Study Tracks Factors That Increase Risk of Ocular MG Generalization
In people with ocular myasthenia gravis (OMG), disease onset during adulthood, the presence of nerve abnormalities, anti-acetylcholine receptor (AChR) autoantibodies, and a thymus tumor, all increase the risk of disease generalization to the rest of the body, a multicenter study in China has found.
Notably, in contrast to previous research, this study did not include patients who were on immunosuppressive therapy or who underwent surgery to remove the thymus (thymectomy) — two therapeutic approaches that may reduce the risk of disease generalization in this patient population.

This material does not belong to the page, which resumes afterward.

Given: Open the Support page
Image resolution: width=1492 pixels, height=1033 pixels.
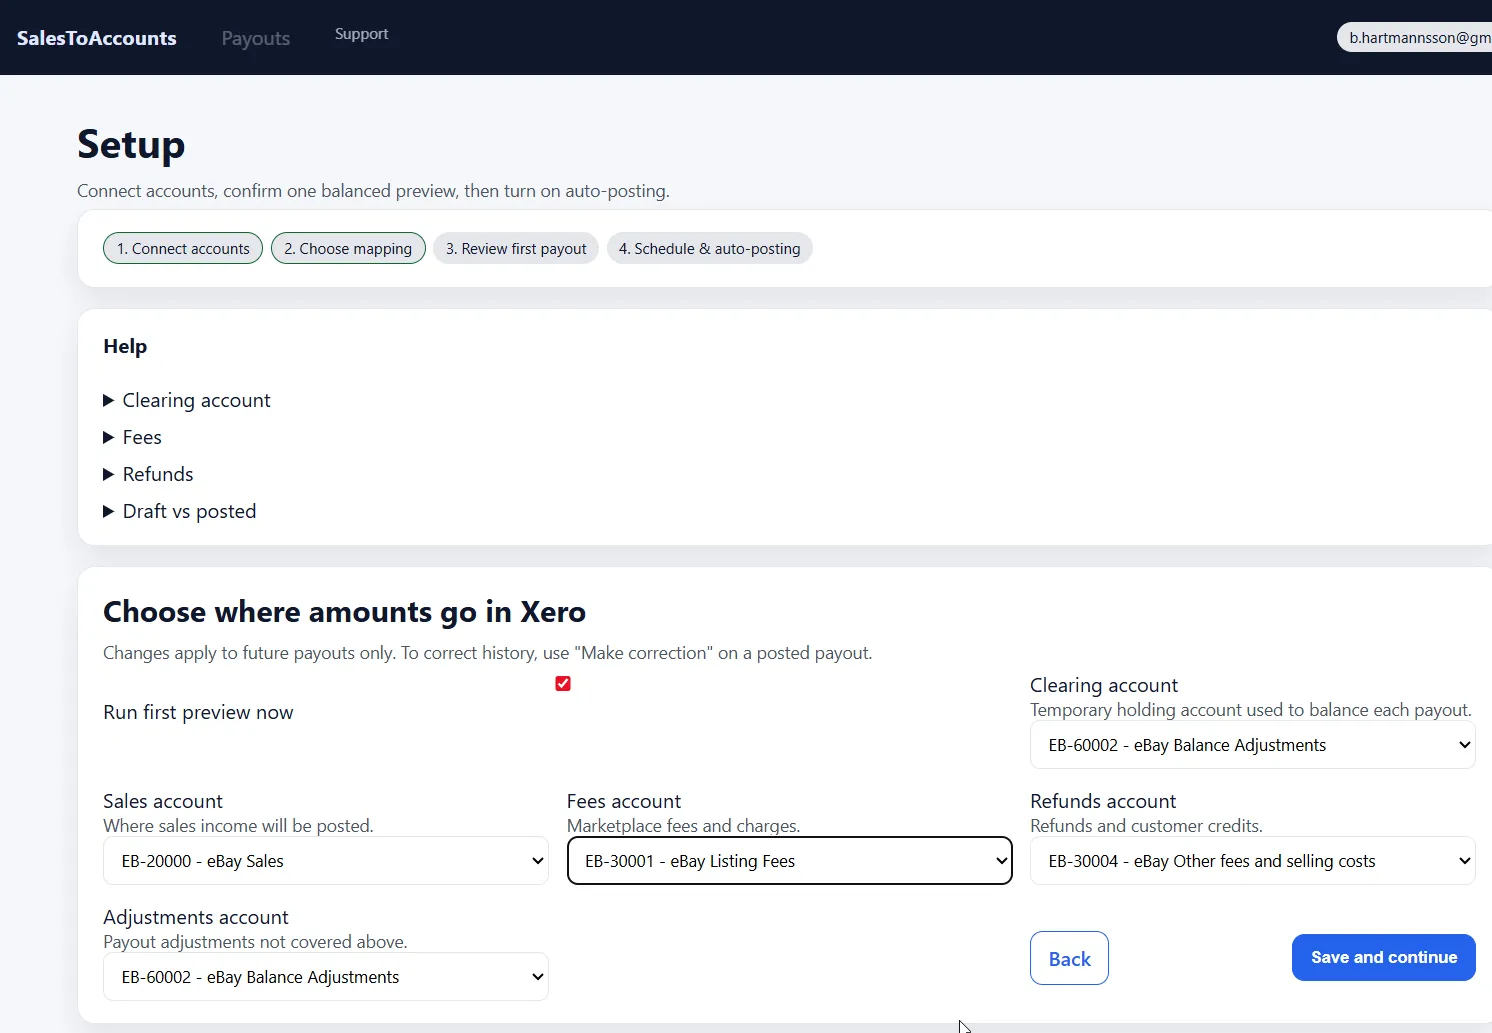Looking at the screenshot, I should tap(361, 33).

As such, these findings may better reflect the risk factors of OMG progression to generalized MG (gMG), thereby helping in the creation of a risk prediction model to allow early identification and treatment of high-risk patients, the researchers noted.
The study, “Risk Factors for Generalization in Patients with Ocular Myasthenia Gravis: A Multicenter Retrospective Cohort Study,” was published in the journal Neurology and Therapy.
MG is an autoimmune disease caused by the abnormal production of self-reactive antibodies against proteins, such as AChR, that facilitate the function of the neuromuscular junction (NMJ), leading to muscle weakness and fatigue. The NMJ is the point of contact between nerve cells and the muscles they control, and where nerve-muscle communication takes place.
In half of MG patients, the disease first affects the muscles controlling eye and eyelid movements, leading to double vision and droopy eyelids. Notably, up to 80% of these patients subsequently progress to gMG, which may lead to life-threatening complications, usually within two years of a diagnosis.
As such, identifying risk factors of disease generalization “may help stratify [categorize] patients into low- and high-risk groups and select those patients who are optimal choices for starting risk-modifying treatment,” the researchers wrote.
While previous studies have identified several risk factors associated with disease generalization, they included OMG patients on immunosuppressive therapy or those undergoing thymectomy — two therapeutic strategies that have been reported previously to lower the risk of disease generalization.
“A study exploring risk factors in non-immunosuppressed and non-thymectomized patients is required to adequately control for these [potentially influencing] factors,” the researchers wrote.
To address this, a team of researchers in China retrospectively analyzed demographic and clinical data from 572 OMG patients (53% male) followed at seven Chinese tertiary hospitals, who had not received prior immunosuppressive treatment or undergone thymectomy.
Patients’ mean age at disease onset was 45.5 years, with 89.2% having an adult-onset and 10.8% a juvenile-onset. In addition, 3% had other autoimmune diseases. They were followed for a median of 14.5 months and 144 (25.2%) of them progressed to gMG.
Results showed that a significantly greater proportion of patients who progressed to gMG had adult-onset OMG, double vision as a first symptom, abnormal repetitive nerve stimulation (RNS) findings, anti-AChR autoantibodies, and a thymus tumor (also known as thymoma), compared with those whose disease did not progress. RNS is a standard diagnostic test that assesses nerve-muscle communication and supports a MG diagnosis when a nerve’s capacity to send signals worsens with fatigue.
Notably, all but double vision as a first symptom, were confirmed as independent, significant risk factors of OMG generalization when the risk analysis was adjusted for potential influencing factors.
In particular, patients with a disease onset during early adulthood (18–49 years) and late adulthood (50 or older) were five to seven times more likely to progress to gMG relative to those who had a juvenile onset. Those with late-onset disease had the highest risk.
Nerve abnormalities were associated with a threefold higher risk of disease generalization, while patients with autoantibodies against AChR or a thymoma were 1.6 to 2.5 times more likely to see their ocular disease become generalized.
These findings were consistent with those from previous studies, further supporting adult-onset OMG, abnormal RNS findings, anti-AChR autoantibodies, and thymoma as strong risk factors of OMG generalization, the team noted.
“The development of a risk prediction model is warranted to aid early screening of patients at high risk of generalization and enable early initiation of risk-modifying therapy,” the researchers wrote.
Among the study’s limitations, the team noted its retrospective nature and incomplete clinical data for 71 of the included patients. “Future prospective studies with complete datasets are required to address these limitations,” they wrote.